◆ **Directions**:
Starting at the line that contains "Task: Click the Compute Mode label", return every line through the end of the data exactly, without pictures.

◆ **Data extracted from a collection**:
================

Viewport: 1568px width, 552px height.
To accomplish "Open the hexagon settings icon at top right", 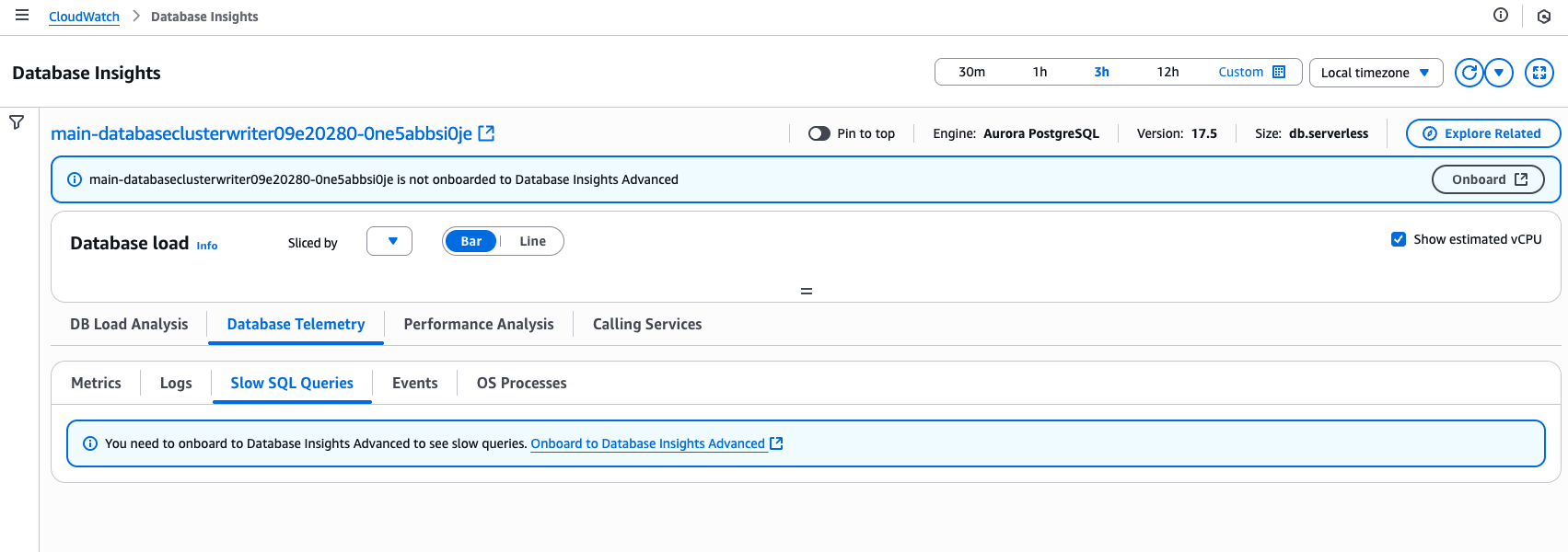I will click(x=1544, y=17).
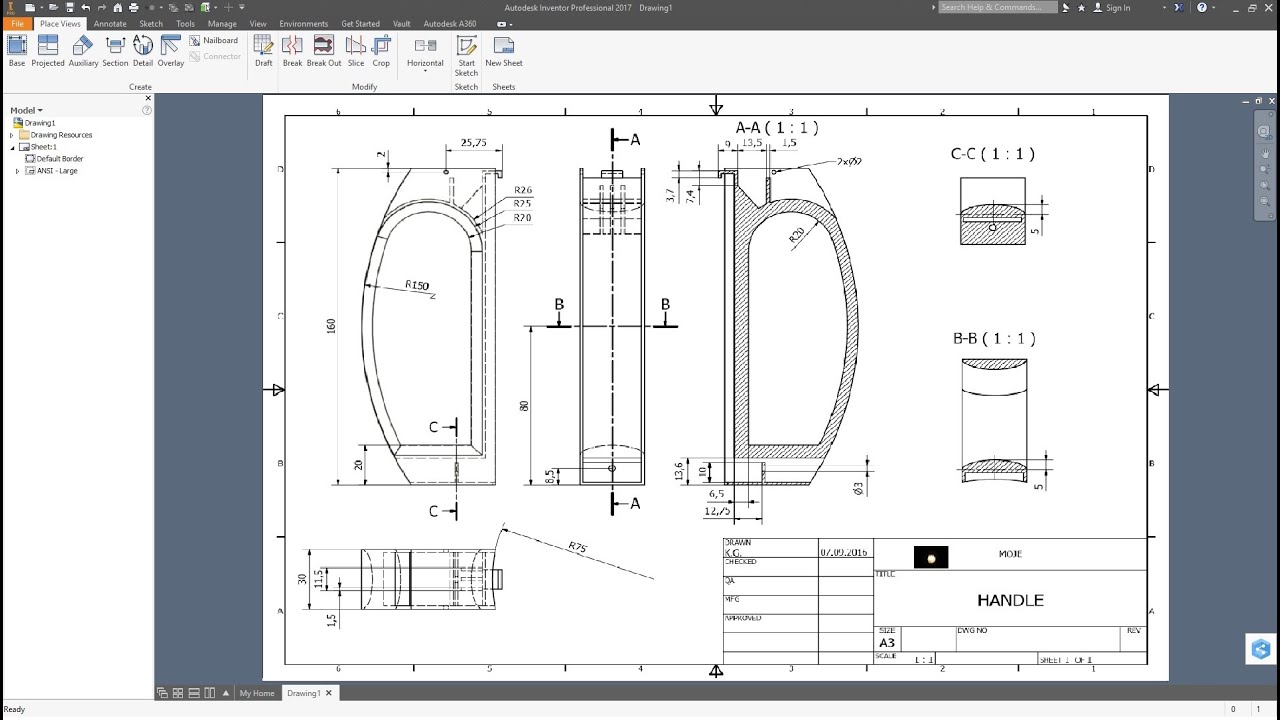The height and width of the screenshot is (720, 1280).
Task: Click the Search Help & Commands field
Action: [x=996, y=7]
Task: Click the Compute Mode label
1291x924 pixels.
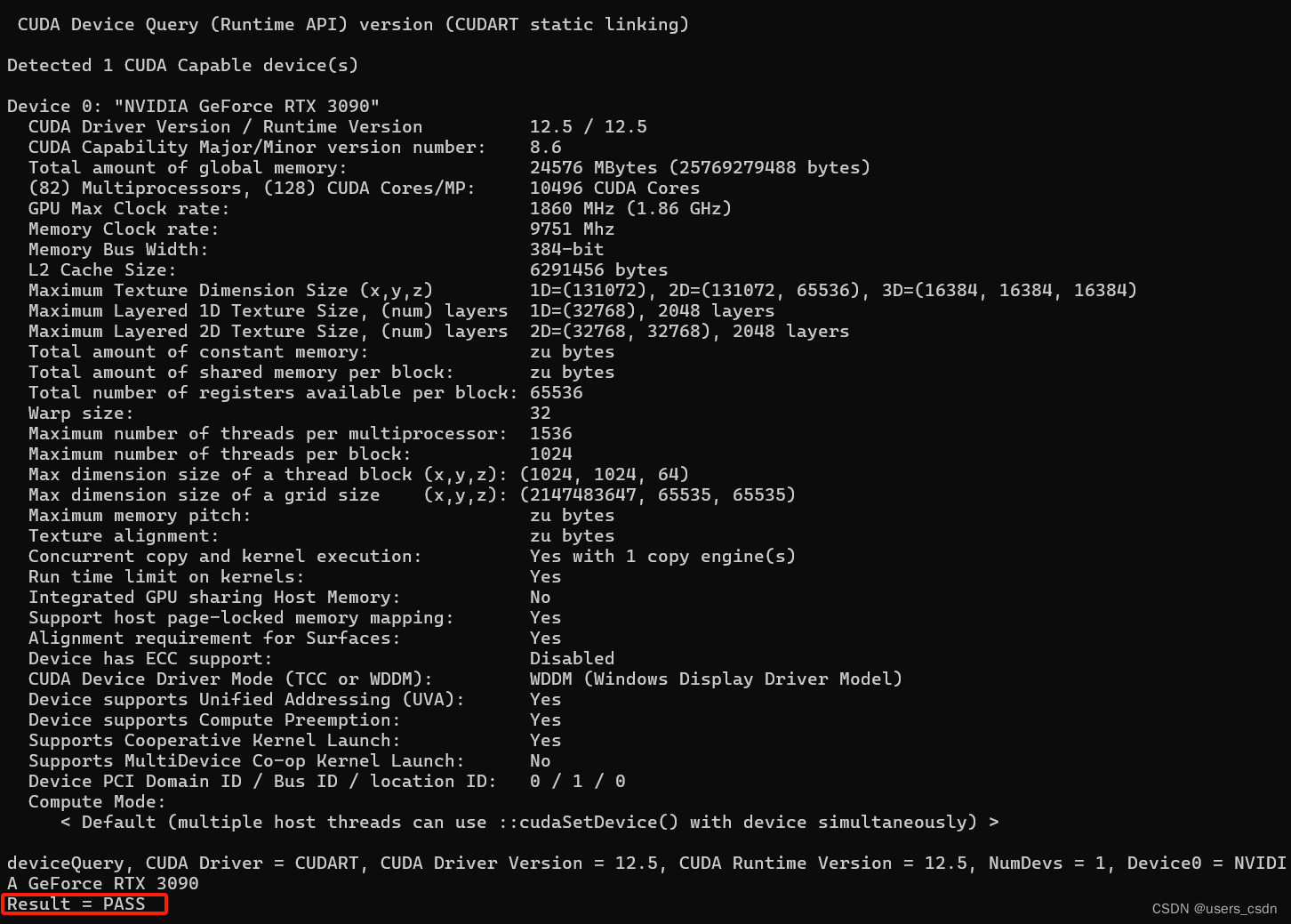Action: pos(97,801)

================

◆ **Answer**:
Task: Click the Compute Mode label
1291x924 pixels.
Action: pos(97,801)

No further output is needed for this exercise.